Scientists in China have developed a rapid test to identify adulteration of agarwood - a botanical found in expensive perfumes and traditional Chinese medicines.
The fragrant wood from the Aquilaria sinensis plant - which is endemic to China but becoming scarce due to habitat loss - is frequently subject to economically-motivated adulteration as demand is outstripping supply, according to the researchers from Beijing and Tsinghua Universities and China's Key Laboratory of Bioorganic Phosphorus Chemistry & Chemical Biology.
The scientists have shown that a technique known as Fourier transform infrared (FT-IR) spectroscopy - coupled with a statistical technique called two-dimensional (2D) correlation analysis - can differentiate between genuine and adulterated samples by examining the relative levels of resins in the wood.

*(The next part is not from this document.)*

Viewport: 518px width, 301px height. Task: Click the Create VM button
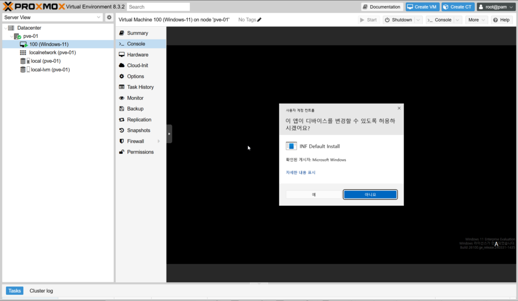click(421, 7)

High-grade agarwood is one of the mosty expensive natural raw materials in the world, costing up to $100,000 per kilo, according to an article in the Flavour and Fragrance Journal. Adulterated products are widely sold for as little as $100/kg.
The resinous wood is known as Aquilariae Lignum Resinatum (ALR) is used in TCM products used to treat menstrual and hormonal imbalances and incontinence, and has a monograph in the Chinese Pharmacopoeia (ChP).
ALR is formed when the tree is infected with a particular type of mould - which gives the normally colourless and odourless resin its characteristic aroma. That aroma means oil from agarwood - which is also known as oud - finds its way perfume products, while the wood itself is collected in China as a form of natural sculpture.
FT-IR spectroscopy is non-destructive - critical when dealing with such an expensive material - and less prone to subjective bias than techniques such as macroscopic and microscopic observation, write the researchers in the Journal of Molecular Structure (15 November 2016).
The technique is also quicker than physicochemical identification methods such as thin layer chromatography which is "not suitable for rapid analysis of a large number of samples."